Di quel che lui apprendeva da questo suo leggere, noi non ne cavammo un gran che. Né io, né mia sorella.
Il babbo era antifascista spietato e, dai fascisti, fu picchiato tante volte. Fu mandato a scavare i canali di bonifica nella zona di Grosseto, per punizione. Ma non si piegò mai a Mussolini.

Tornando a parlare di me, dopo che, uscito da scuola, andavo dal nonno, dovevo guadagnarmi la giornata andando a badare alle pecore. Erano proprietà di un contadino, nostro vicino. Costui mi pagava con mezza ricotta alla settimana.
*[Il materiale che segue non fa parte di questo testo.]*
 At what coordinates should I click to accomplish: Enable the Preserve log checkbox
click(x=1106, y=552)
Potevo avere il siero che ogni giorno avanzava, dopo aver provveduto a fare iol formaggio e la ricotta.

CROCCOLE

Durante il periodo estivo, di luglio, d'agosto e di settembre, maturavano le croccole, i frutti del ginepro. Allora, per guadagnare qualcosa, si andava a batterle nei gineprai. Questo vi assicuro è un lavoro bestiale.
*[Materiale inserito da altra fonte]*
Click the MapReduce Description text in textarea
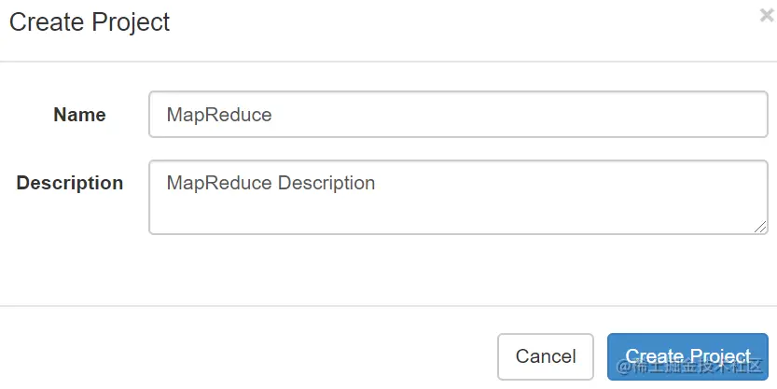The height and width of the screenshot is (389, 777). [x=271, y=183]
S'era costretti ad avvicinarci fisicamente al ginepro armati d'un bastone e d'uno staccio. Con cautela afferravo, con una mano, le ciocche dell'arbusto. Poi le tiravo con tutta la mia forza fin sopra lo staccio, prendendole, contemporaneamente a bacchiolate per farne staccare i frutti. Questa operazione andava fatta nelle ore più calde della giornata. Erano le più propizie a far cascare i frutti. Gli spilli, così chiamavamo le spine del ginepro, si piantavano nei vestiti e nella pelle. E, a causa del sudore, ci restavano incollati addosso.
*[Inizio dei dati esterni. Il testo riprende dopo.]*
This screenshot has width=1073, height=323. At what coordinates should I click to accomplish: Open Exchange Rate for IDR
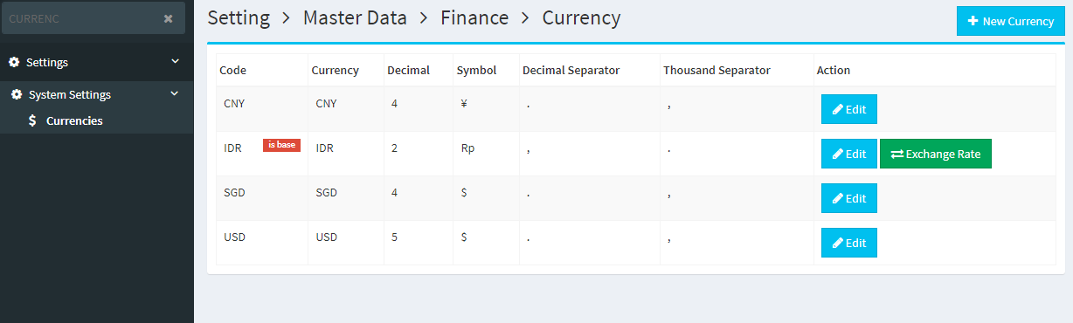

Per andare a cercare le croccole mi toccava levarmi alle quattro del mattino. Spesso mi levavo prima, anche alle due di notte, per poter raggiungere per primo i gineprai migliori. Camminavo anche quattro ore per andare e altrettanto per tornare. Appena arrivato a casa, le ammucchiavo in camera. Ci sono stati periodi che, col nonno, ne accatastavo così tante da farne uno strato da 25 cm. sul livello del piancito.
Per andare a dormire bisognava appoggiare un asse di legno sopra lo strato di croccole. Raggiungere il letto di ferro era un gioco di equilibrio. Era un letto da una piazza e mezzo che ci costringeva a dormire uno al capo opposto dell'altro. E non era raro svegliarsi con in mano i piedi dell'altro.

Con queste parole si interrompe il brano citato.